God, it’s fun to be a state in play. When you’re in play, you can watch the presidential race unfold from your doorstep.
Such was the case yesterday, when both vice presidential candidates dropped in for Labor Day: Dick Cheney visited the State Fair on the last day of the fair and John Kerry‘s running mate, John Edwards, addressed the annual Labor Day rally on St. Paul’s Harriet Island.
Campaign Strategist Clinton
Did President Bill Clinton plan the timing of his clogged arteries? You gotta smile because it sure seemed like the news of his heart bypass surgery was designed to try and flatten some of President Bush’s post-convention bounce. Bush gives his convention speech Thursday night and by midday Friday, the news is not the deconstruction of Bush’s performance, but instead the TV is filled with hilarious pictures of Clinton chowing down on fast food with the talking heads commenting on his weakness for junk food.

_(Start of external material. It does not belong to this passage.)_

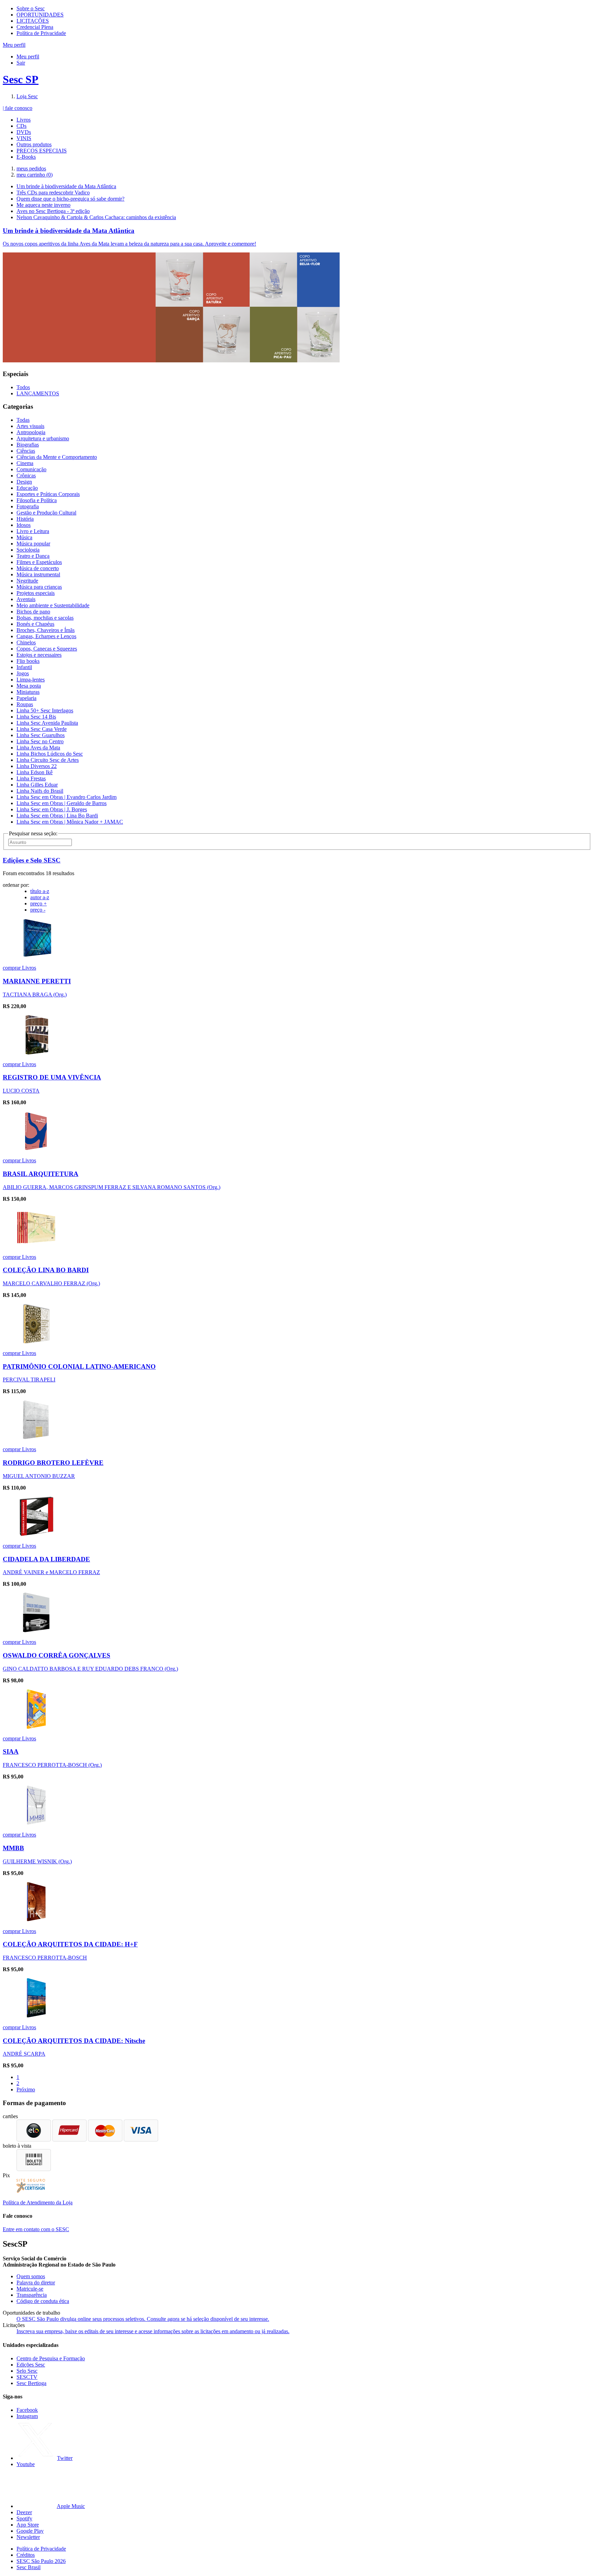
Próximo (25, 2089)
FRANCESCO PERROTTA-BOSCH (45, 1958)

But that’s not the only way the former president dominated the news. His name increasingly popped up in coverage of John Kerry the campaign brought on Clintonites, most notably former Clinton press secretary, Joe Lockhart. The talent the Kerry campaign most glaringly lacked, was a quick-response artist and as Clinton’s former spokesman, Lockhart fits the bill.
Though Kerry has tried to downplay the Clinton influence in his campaign, it was most obviously on display yesterday through both the Democratic presidential candidate himself, and during his running mate’s speech in St. Paul.
Clinton called Kerry to offer campaign advice (from his hospital bed!!, reporters noted) and suggested that he focus not on Iraq but on domestic issues, specifically the economy (stupid) and health care.
In St. Paul, Edwards told his audience of 12,000: "If you believe in millions of Americans losing their health care, millions of Americans falling into poverty, millions of Americans who are struggling every day just to pay their bills, family incomes down, if you believe that that’s the right track for America, you ought to vote for George Bush. But if you don’t, we have to have President John Kerry."
That is exactly the spin that Clinton consistently used throughout his political career: Focus on issues that directly effect ordinary individuals, say if you’re for all the bad things, vote for the other guy. If you don’t like bad things, vote for me.
But Edwards is clearly the more accomplished speaker of the two running mates and many people believe he is also the most accomplished retail politician. So maybe my point is a bit of a stretch?
Consider this: In West Virginia yesterday, John Kerry equated the W of GW with a moral value: Wrong. "The ‘W’ stands for wrong. Wrong choices, wrong judgment, wrong priorities, wrong direction for our country," Kerry said.
It is a label that President Clinton used to describe Bush’s tax credit when he was on Larry King on February 6, 2003. Discussing Bush’s tax cuts with King and Tom Joyner, host of the Tom Joyner Morning Show:
KING: He keeps including us [King and Joyner], i’m not affected by tax cuts.
You’re not effected by the tax cuts, you don’t need it.
CLINTON: Joyner, shouldn’t get one either.
KING: Joyner, don’t need it either.
CLINTON: We shouldn’t. We should spend it to send these
kids to school. Put police on the street. It’s wrong. [My emphasis]
Clinton speaks, and the words come out of Kerry and Edwards’ mouths. Beautiful.